◆ TEXT EXCERPT
-------

My new school uses standards-based grading, and I’m pretty pumped about it. I think the structures that are already in place are really great, and I’m excited to make the change from a more traditional gradebook. I was really influenced by Shawn Cornally’s thoughts on standards-based grading, which are a big portion of his awesome blog, but in particular when he described standards-based grading as putting lipstick on a pig — hacking a system that really doesn’t have any great optimization points. (Watch that last video if you want to completely blow up your idea of what school can look like.) This post is meant to remind me of my skepticisms toward standards-based grading. These aren’t reasons not to use it, but things I want to remember about the limitations of my grading system — what it does, what it doesn’t do, and some of the illusions that it can create that I want to avoid.

-------

◆ PROVIDED INFORMATION
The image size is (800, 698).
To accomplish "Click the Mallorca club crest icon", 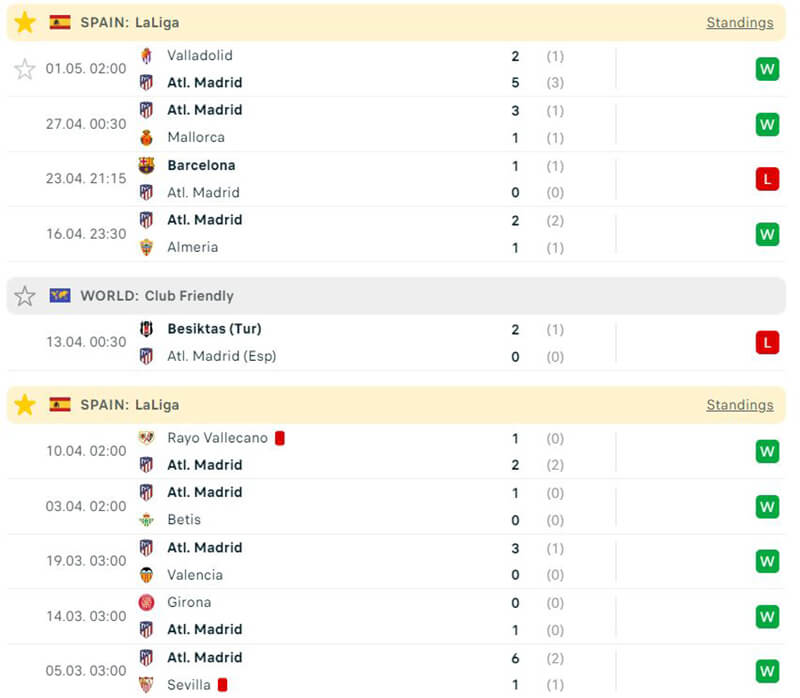I will [147, 138].
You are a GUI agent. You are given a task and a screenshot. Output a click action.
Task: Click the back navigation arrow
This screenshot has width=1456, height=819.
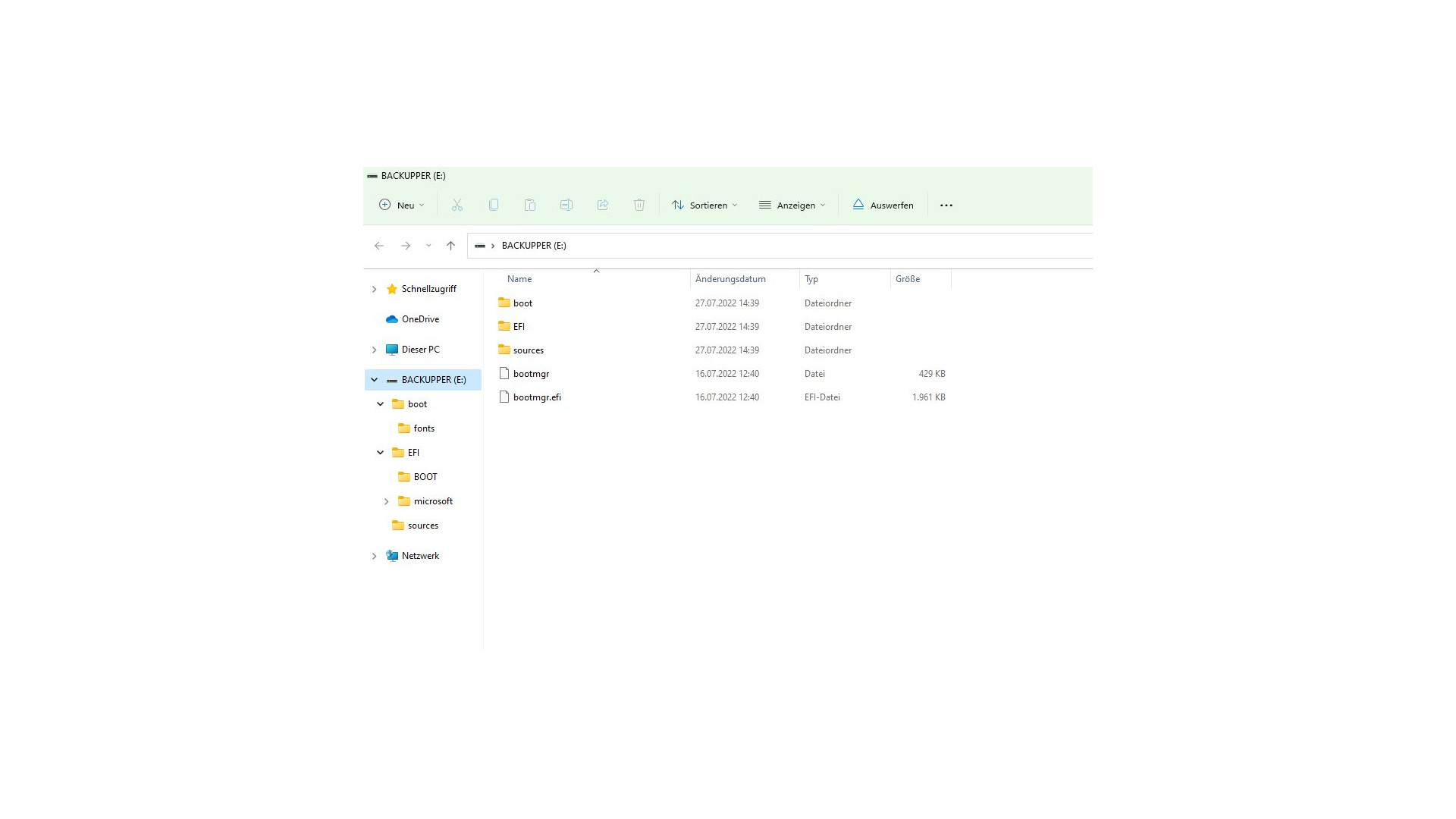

-------

◆ AIM 1
Answer these questions about the post on standards-based grading:
(a) What grading system does the writer's new school use?
(b) Whose thoughts on that system particularly influenced the writer?
(c) What does the writer say the post is meant to remind them of?
◆ AIM 2
Summarize the post on standards-based grading in two sentences.

◆ CORRECT RESPONSE 1
(a) Standards-based grading.
(b) Shawn Cornally's.
(c) The writer's skepticisms toward standards-based grading.

◆ CORRECT RESPONSE 2
The writer's new school uses standards-based grading, and the writer is excited to move away from a more traditional gradebook, having been influenced by Shawn Cornally's description of the approach as putting lipstick on a pig. The post is meant to record the writer's skepticisms about the system, meaning its limitations, what it does and doesn't do, and the illusions it can create, not to give reasons against using it.